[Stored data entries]
● ● ●

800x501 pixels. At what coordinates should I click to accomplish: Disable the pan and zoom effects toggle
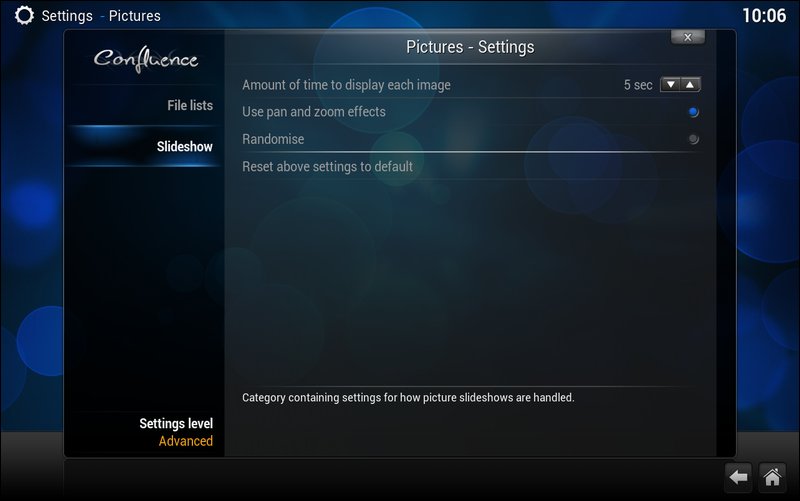point(693,112)
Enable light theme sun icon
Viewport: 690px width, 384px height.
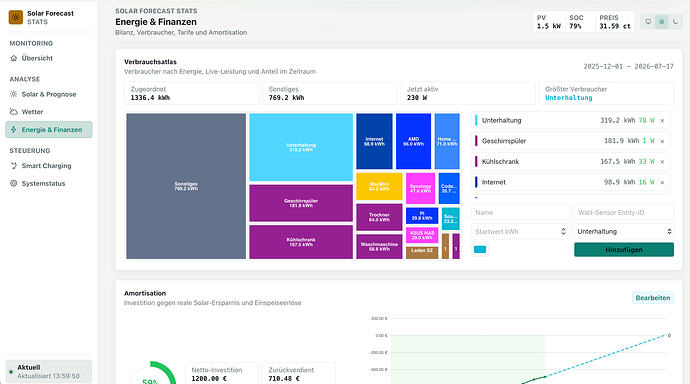(661, 22)
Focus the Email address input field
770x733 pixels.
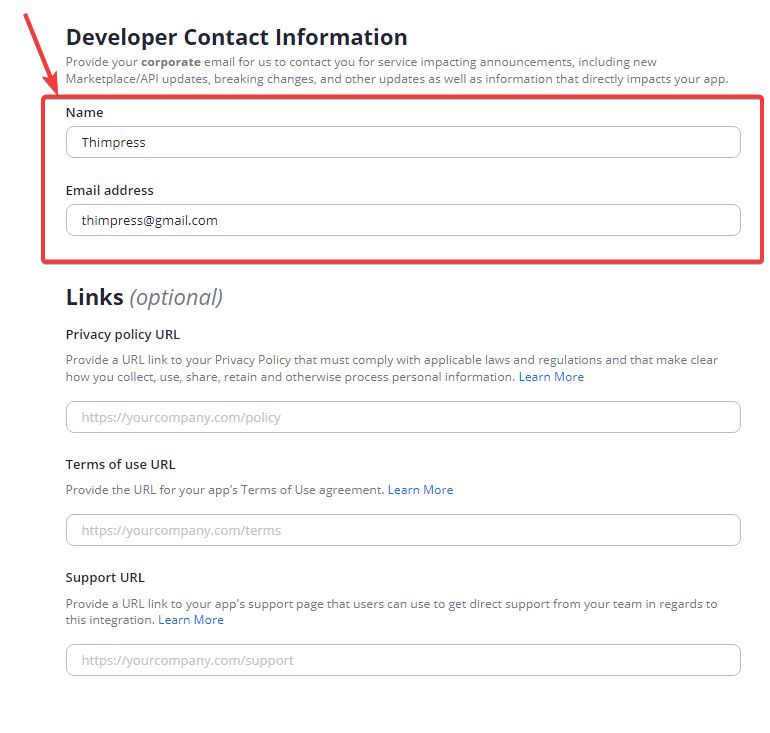point(403,220)
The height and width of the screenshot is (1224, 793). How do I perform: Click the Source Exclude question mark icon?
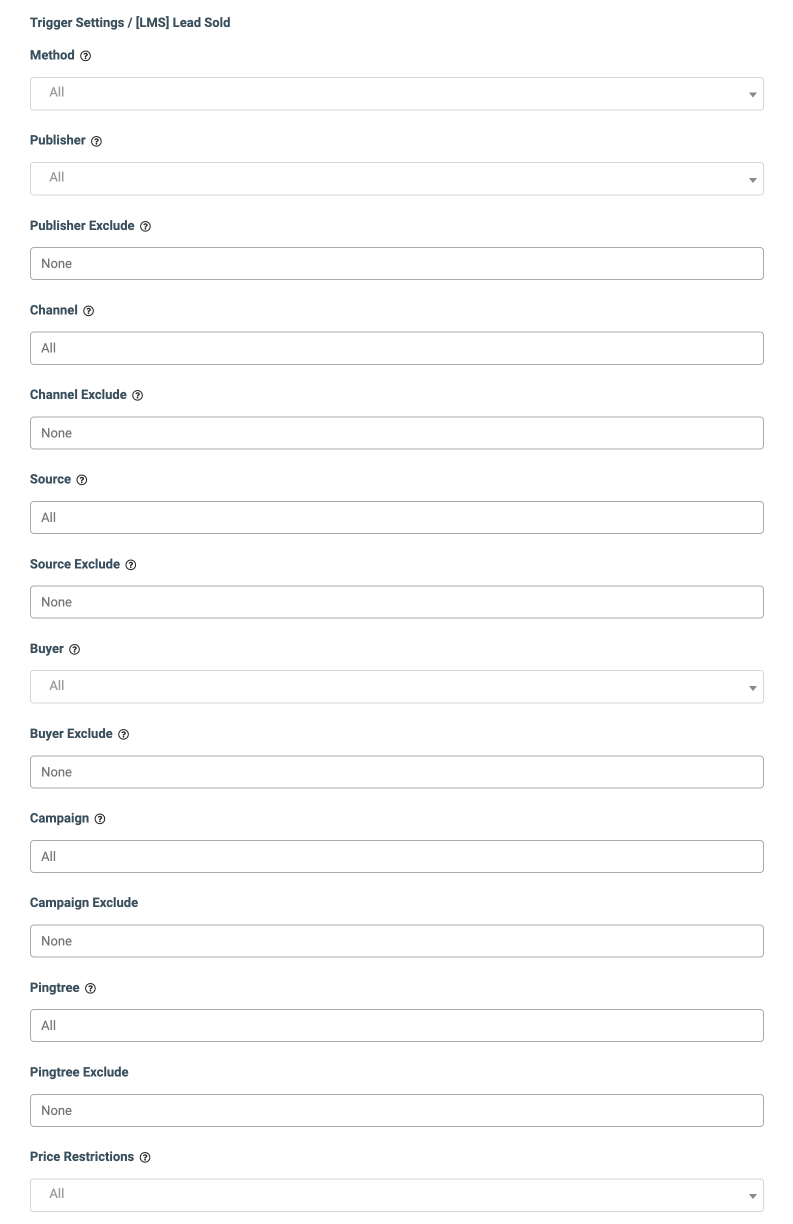(x=131, y=565)
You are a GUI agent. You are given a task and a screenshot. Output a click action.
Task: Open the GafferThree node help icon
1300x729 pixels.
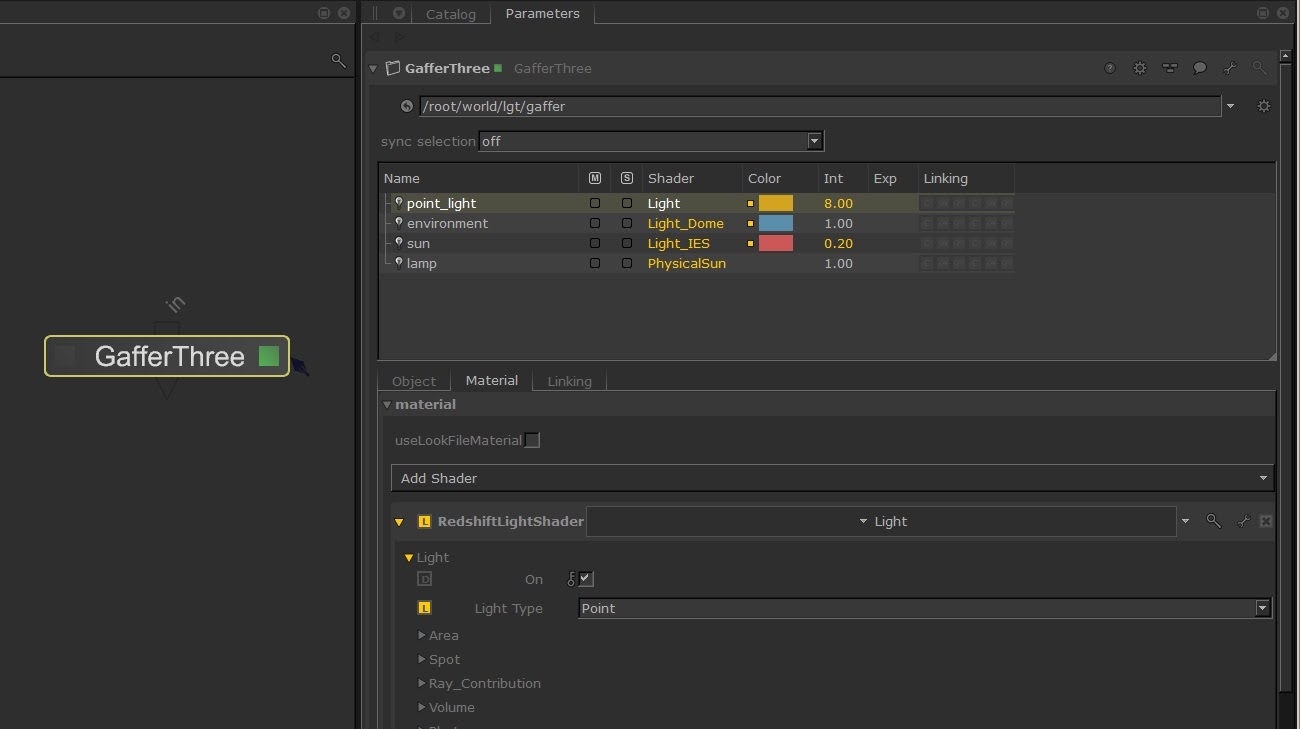(1109, 69)
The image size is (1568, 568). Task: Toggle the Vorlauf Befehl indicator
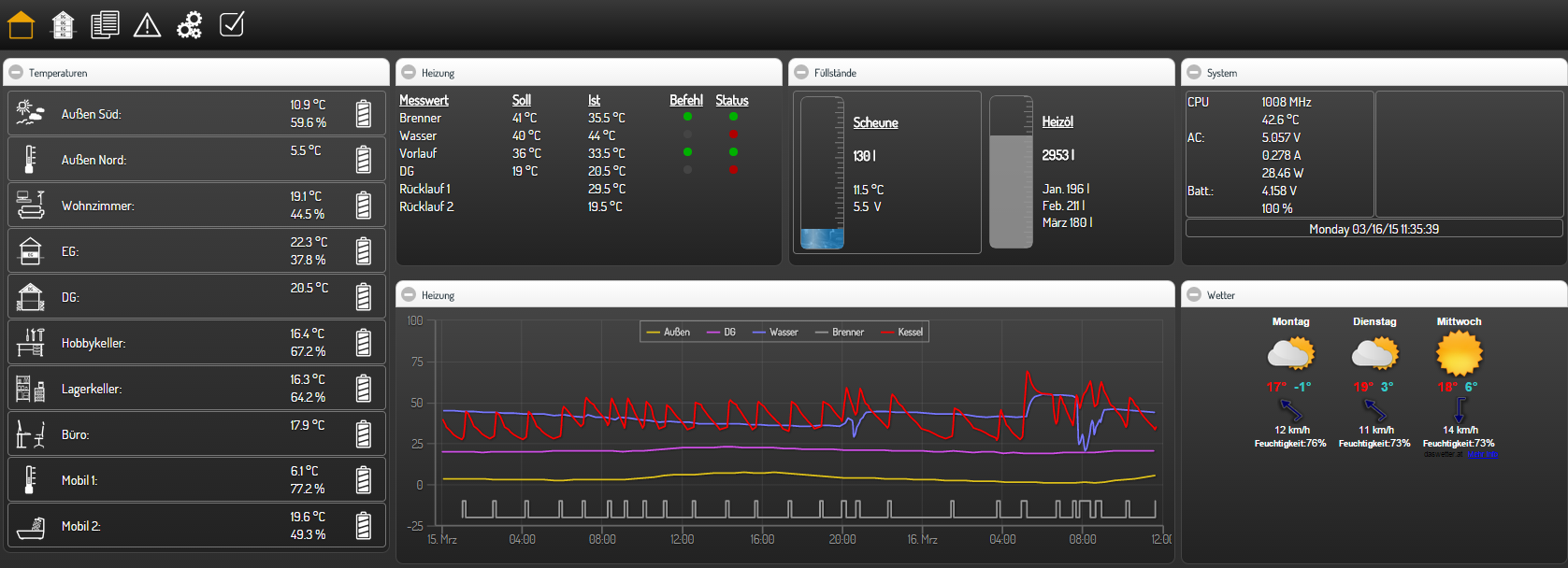[x=688, y=152]
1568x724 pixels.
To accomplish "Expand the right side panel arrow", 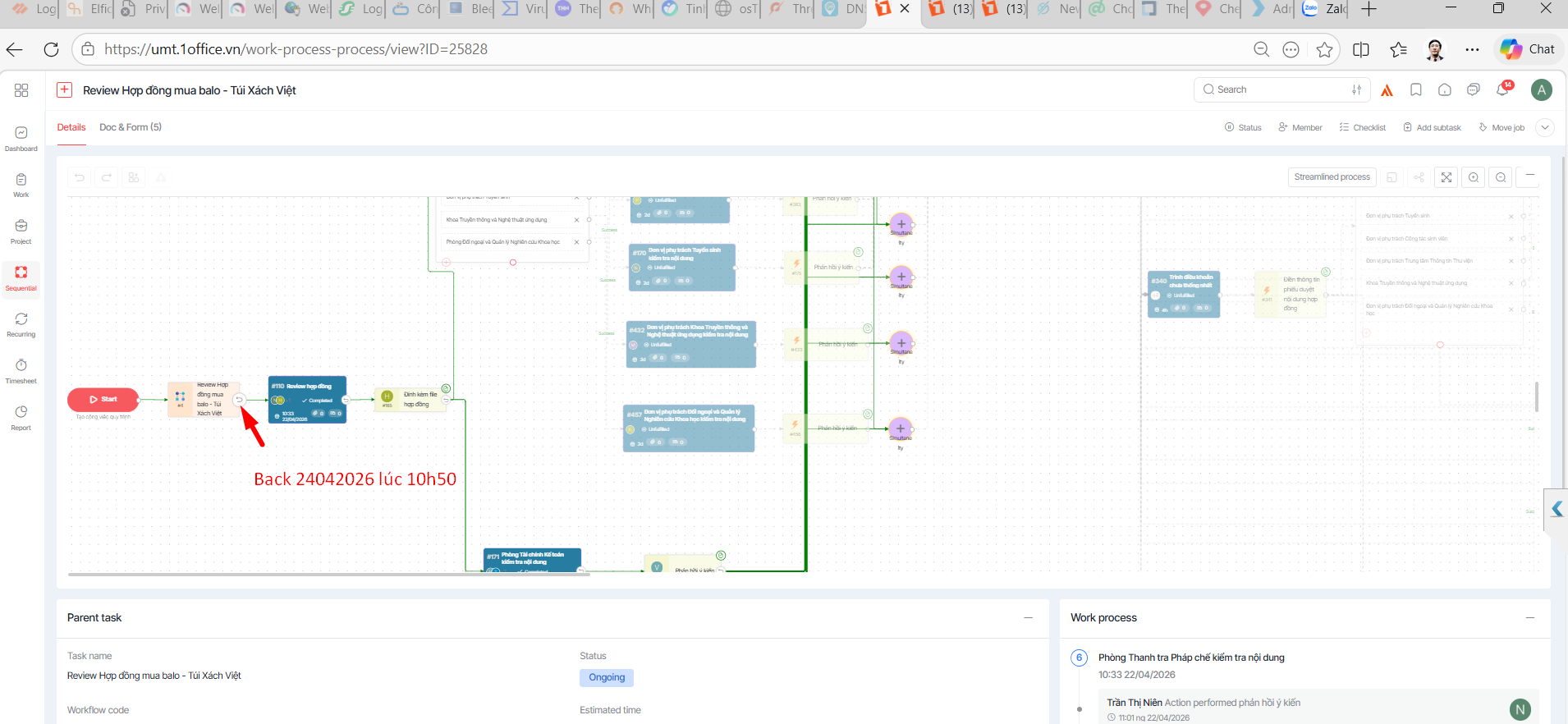I will [x=1557, y=510].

● ● ●

Brief: Nothing but the lines from the first line of the data above through the line holding "1568x724 pixels." may appear in the response, copied exactly and without pictures.

Solution to the problem:
800x501 pixels. At what coordinates should I click to accomplish: Disable the pan and zoom effects toggle
point(693,112)
Enable light theme sun icon
Viewport: 690px width, 384px height.
(661, 22)
Focus the Email address input field
770x733 pixels.
point(403,220)
The height and width of the screenshot is (1224, 793). How do I perform: Click the Source Exclude question mark icon?
(x=131, y=565)
You are a GUI agent. You are given a task and a screenshot. Output a click action.
Task: Open the GafferThree node help icon
1300x729 pixels.
(1109, 69)
The image size is (1568, 568). Task: Toggle the Vorlauf Befehl indicator
[x=688, y=152]
1568x724 pixels.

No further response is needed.